For my patrol the sun was hidden behind clouds, but still warm and bright and much to enjoy on this still morning.
As I went down (to take a photo for the records) to the newly refurbished Quarr, with the Oak capstan, Elm spack and new interpretation panel, the sound of a Yellowhammer captured my attention, and there on the dry-stone wall was a magnificent brilliant yellow headed and chested Yellowhammer. To add to it another male was perched on a stem of a white flowered Wild Rose, a little further down the field, also singing.
A flutter by my feet and a Small Heath butterfly emerged, disturbing a Meadow Brown as it went, while yesterday, the first (as far as we know) Marbled White was spotted.
A group of young birds flitting around the ‘trip-trap’ bridge included Blue Tits, Great Tits, Dunnock and Blackbird, while from the Hawthorn came the scratchy call of a Common Whitethroat, competing with the tapping of a Stonechat and the seeping of the Greenfinches. As I peered at the Apple tree in which was a Chaffinch, I was surprised to see it was covered in green apples – in June! – although only small (about he size of a ping-pong ball), this seems very early for the stage of development.
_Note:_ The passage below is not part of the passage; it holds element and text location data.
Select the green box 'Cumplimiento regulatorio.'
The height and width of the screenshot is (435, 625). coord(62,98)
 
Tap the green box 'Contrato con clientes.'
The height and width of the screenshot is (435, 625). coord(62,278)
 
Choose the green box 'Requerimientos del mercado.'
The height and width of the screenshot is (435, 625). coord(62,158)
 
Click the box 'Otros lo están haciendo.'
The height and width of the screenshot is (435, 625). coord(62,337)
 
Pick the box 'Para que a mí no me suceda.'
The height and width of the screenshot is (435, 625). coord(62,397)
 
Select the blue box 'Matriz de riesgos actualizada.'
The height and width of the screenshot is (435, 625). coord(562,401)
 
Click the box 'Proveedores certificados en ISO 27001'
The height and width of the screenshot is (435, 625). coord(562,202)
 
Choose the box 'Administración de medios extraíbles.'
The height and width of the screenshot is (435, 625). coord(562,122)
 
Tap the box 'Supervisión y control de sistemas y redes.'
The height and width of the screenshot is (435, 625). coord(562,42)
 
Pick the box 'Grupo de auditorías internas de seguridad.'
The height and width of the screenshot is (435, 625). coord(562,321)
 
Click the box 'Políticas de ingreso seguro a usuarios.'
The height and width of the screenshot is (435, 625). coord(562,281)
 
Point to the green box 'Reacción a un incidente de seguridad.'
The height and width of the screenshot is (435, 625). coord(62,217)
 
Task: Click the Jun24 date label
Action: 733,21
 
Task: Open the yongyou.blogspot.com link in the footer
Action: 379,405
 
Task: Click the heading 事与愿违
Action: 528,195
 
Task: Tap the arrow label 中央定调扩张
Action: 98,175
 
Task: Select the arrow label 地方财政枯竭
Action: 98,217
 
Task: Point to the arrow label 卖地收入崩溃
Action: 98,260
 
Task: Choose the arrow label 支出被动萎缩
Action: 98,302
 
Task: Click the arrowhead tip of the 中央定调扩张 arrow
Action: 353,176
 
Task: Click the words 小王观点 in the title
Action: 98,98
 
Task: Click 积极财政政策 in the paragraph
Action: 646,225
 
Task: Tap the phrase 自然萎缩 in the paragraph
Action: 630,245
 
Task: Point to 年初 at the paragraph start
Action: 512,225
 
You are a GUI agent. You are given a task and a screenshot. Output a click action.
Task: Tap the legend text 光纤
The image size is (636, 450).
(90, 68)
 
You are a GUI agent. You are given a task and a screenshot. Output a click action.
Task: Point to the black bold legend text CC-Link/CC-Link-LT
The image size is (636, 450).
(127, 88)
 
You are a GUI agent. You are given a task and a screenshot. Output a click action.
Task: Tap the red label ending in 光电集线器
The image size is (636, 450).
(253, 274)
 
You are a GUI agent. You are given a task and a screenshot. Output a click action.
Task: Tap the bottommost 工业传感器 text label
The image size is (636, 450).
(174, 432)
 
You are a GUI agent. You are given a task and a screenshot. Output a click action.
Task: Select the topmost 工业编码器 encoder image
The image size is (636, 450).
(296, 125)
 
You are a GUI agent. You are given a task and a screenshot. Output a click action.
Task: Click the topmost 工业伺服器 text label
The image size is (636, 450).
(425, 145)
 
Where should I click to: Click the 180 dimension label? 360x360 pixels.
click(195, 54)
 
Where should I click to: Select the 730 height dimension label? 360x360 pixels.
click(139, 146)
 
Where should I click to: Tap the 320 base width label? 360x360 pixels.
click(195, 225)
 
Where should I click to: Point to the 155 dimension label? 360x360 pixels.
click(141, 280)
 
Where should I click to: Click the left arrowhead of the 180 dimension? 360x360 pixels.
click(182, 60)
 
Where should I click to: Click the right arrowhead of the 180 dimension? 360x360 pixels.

In one of our gateways a display of Garlic Mustard, some of the white flowers now turning to seed. Nearby the yellow flower of Herb Bennet and the pink of Herb Robert.
Across the meadows a wonderful sight, with the soft furry Yorkshire Fog and the delicate droplets of Quaking Grass in amongst the Cocksfoot. Providing colour swathes of flowers, from Ox-eye Daisy, Hay Rattle, Sainfoin, Rough Hawksbeard, Wild Carrot and Tufted Vetch to the lower growing Red Bartsia (just starting to show) and the Hop Trefoil and Black Medick.
A strange white flower caught my attention, it was a Greater Knapweed – but white instead of the usual purple.
Whirring around the thin yellow and black bodied Ichneumon Wasp - it didn’t sit still long enough to work out the exact species !!